• AIM OF THE EXERCISE: Write out the lines of the data below word for word, covering all of it, and leave the pictures out of your answer.

Screenshot and document pointing data
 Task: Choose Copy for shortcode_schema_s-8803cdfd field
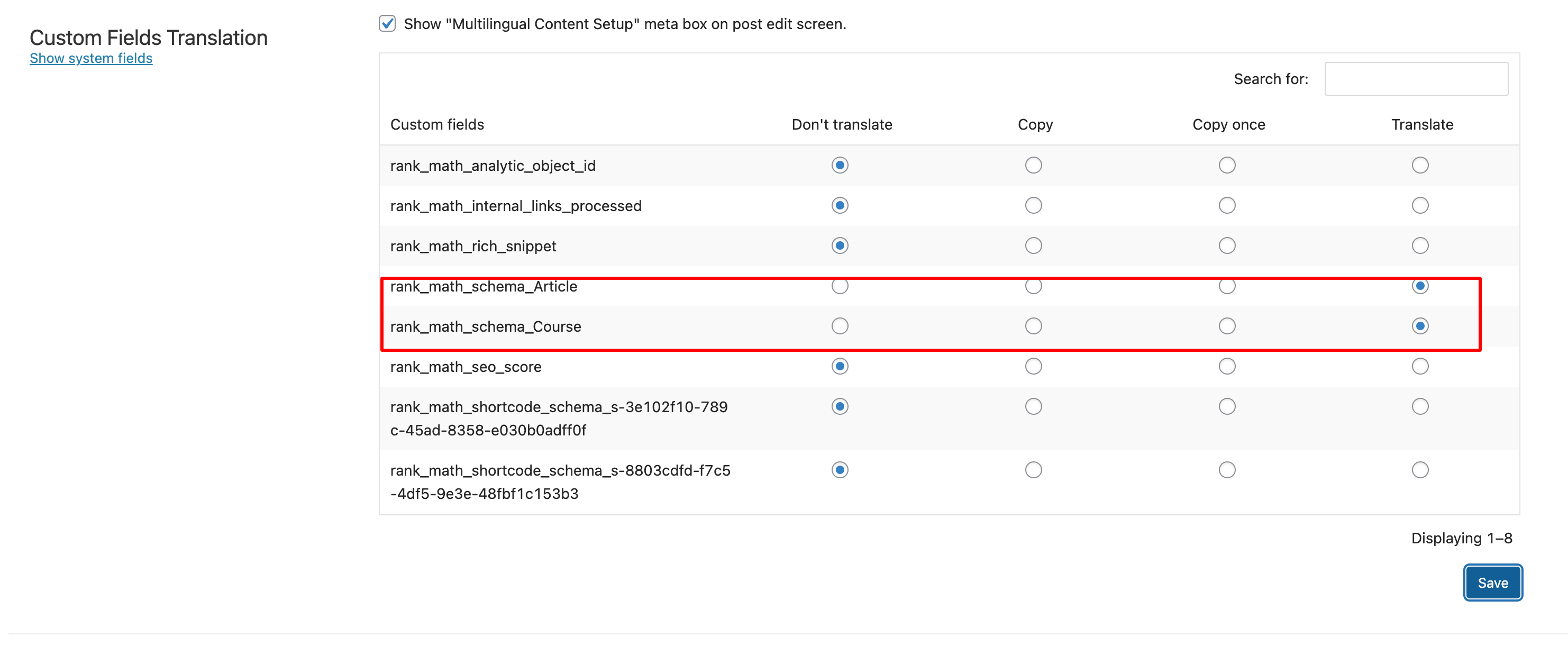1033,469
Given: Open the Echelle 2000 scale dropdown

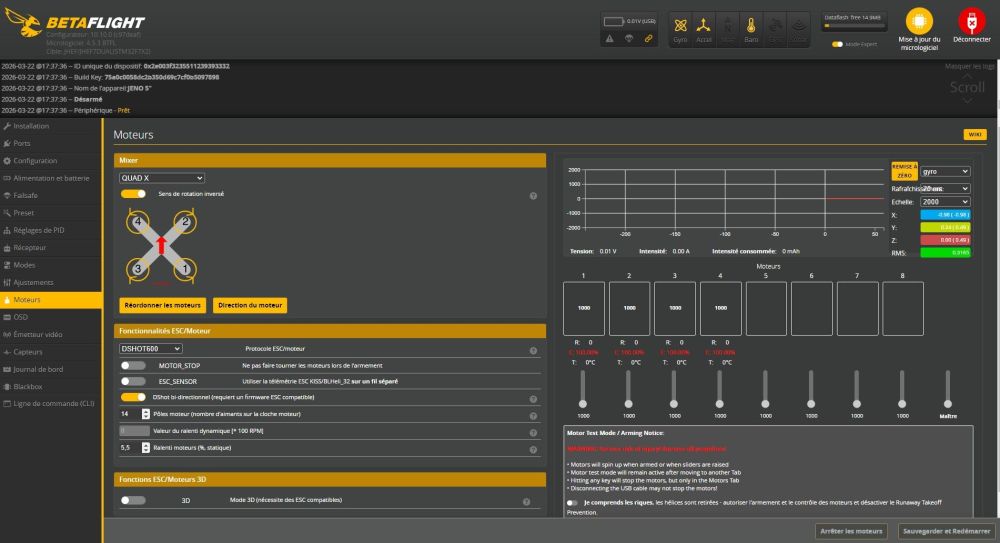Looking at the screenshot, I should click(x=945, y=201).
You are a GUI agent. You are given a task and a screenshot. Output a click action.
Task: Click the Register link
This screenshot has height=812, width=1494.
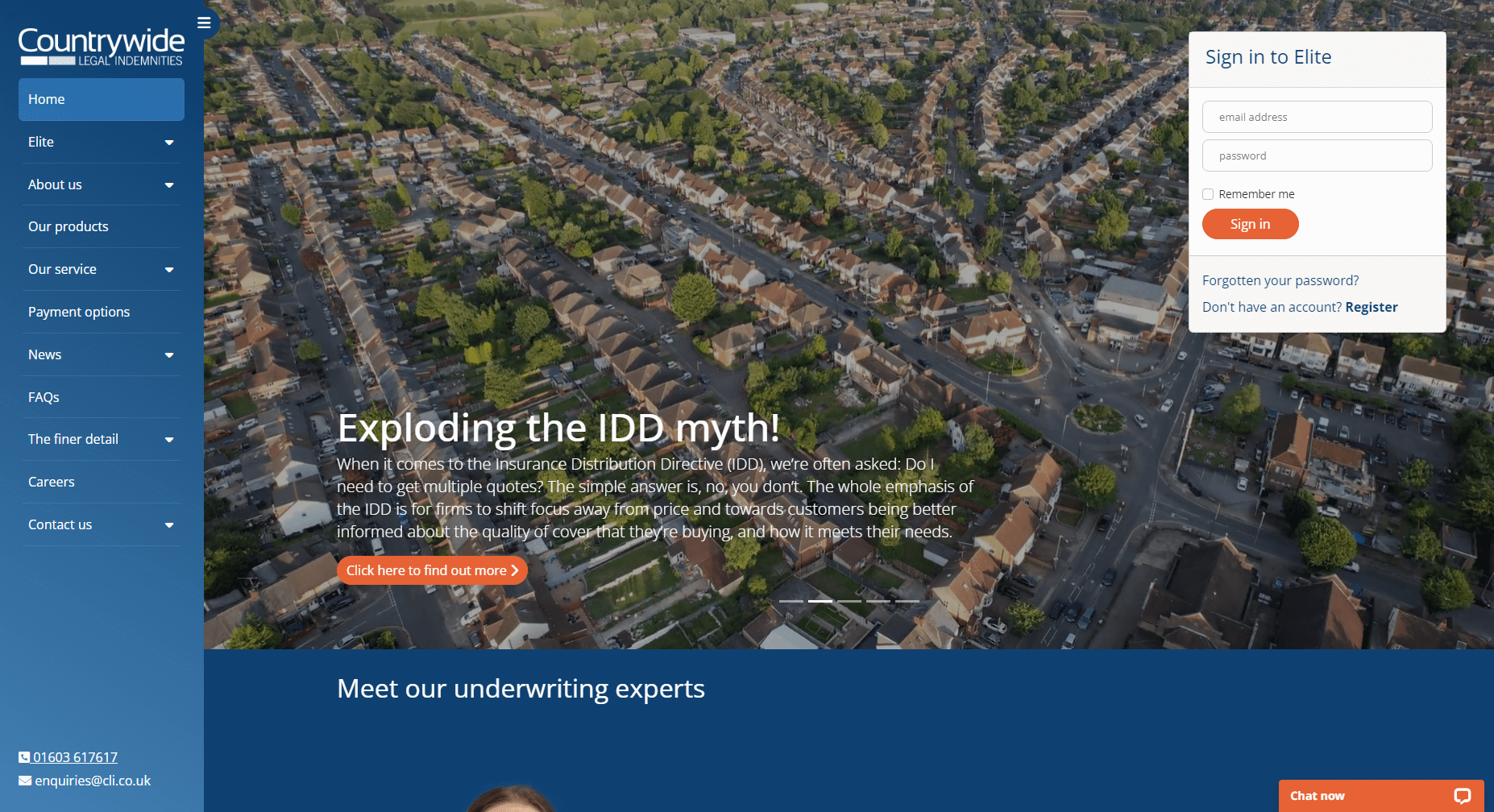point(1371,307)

• RESULT FOR THIS TASK:
 Task: Choose Copy for shortcode_schema_s-8803cdfd field
1033,469
Given: Open the Echelle 2000 scale dropdown

Looking at the screenshot, I should click(x=945, y=201).
You are a GUI agent. You are given a task and a screenshot. Output a click action.
Task: Click the Register link
This screenshot has height=812, width=1494.
point(1371,307)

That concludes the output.